Blondel. — Es requestes de l'osté. P. Vaasseur.


1 Olivier IV, fils aîné d'Olivier III de Clisson, décapité à Paris en 1343, et de Jeanne de Belleville, succéda à Du Guesclin dans l'office de connétable de France, le 28 novembre 1380 ; il mourut au château de Josselin, le 23 avril 1408. Nous avons vu que le roi Jean lui avait restitué les terres de la Garnache et de Beauvoir-sur-Mer, autrefois confisquées sur son père et sa mère, par lettres datées de septembre 1361 et publiées dans le volume précédent (p. 324-327). Dans une transaction passée avec le duc de Berry au sujet de l'hommage des châteaux et châtellenies de la Garnache, Montaigu, Châteaumur, Palluau, et les Deffens, en 1384, il est dit que le sire de Clisson avait succédé aux dites terres par la mort de Louise de Châteaubriant. (Arch. nat., J. 382, n° 7.) Olivier de Clisson avait émis la prétention que ces seigneuries devaient rester en dehors du comté de Poitou et contestait au duc de Berry le droit d'y lever des impôts. Ce différend fut réglé par des lettres de Charles VI, données à Vernon, le 30 juillet 1387, ordonnant que les aides devaient se lever dans les terres du connétable comme dans les autres parties du Poitou. (Original scellé, J. 186A, n° 69). Le procès-verbal de Renaud de Vivonne, sénéchal de Poitou, relatant l'exécution de cette ordonnance, donne les noms des capitaines arrêtés pour refus de payement et fournit d'autres renseignements curieux pour l'histoire de ces localités. Il porte la date du 28 août 1387. (Id, n° 73.) Nous aurons occasion ailleurs encore de signaler d'autres documents intéressant à la fois le Poitou et Olivier IV de Clisson, et de parler des procès importants qu'il eut à soutenir au Parlement : 1° contre Guy, seigneur d'Argenton, en 1385-1386 (X2a 10, fol. 212 v°-218 ; X2a 11, fol. 202) ; 2° contre Jacques de Surgères, seigneur de la Flocellière, en 1386 (X1a 35, fol. 47) ; 3° contre Guillaume et Jean Buor, écuyers, en 1400, ce dernier et le premier, en matière criminelle (X2a 12, fol. 428 v°, et X2a 13, fol. 325).
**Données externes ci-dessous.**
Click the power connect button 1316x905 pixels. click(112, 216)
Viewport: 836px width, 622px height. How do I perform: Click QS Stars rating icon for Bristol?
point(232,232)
2 Dans les nombreuses montres des chevaliers et écuyers de la compagnie du sire de Clisson, entre les années 1372 et 1380, publiées par dom Morice, figurent les noms de Jean, Macé, René et Thibaut de Belosac ou Belozac. (Hist. de Bretagne, in-fol., Preuves, t. II, col. 15, 30, 100, 102, 103, 172, etc., etc.)
3 La onzième année du règne de Charles V commençant le 9 avril 1374, et Pâques n'étant tombé en 1375 que le 22 avril, la date de cette pièce se trouve comprise entre le 9 avril 1374 et le 8 avril 1375.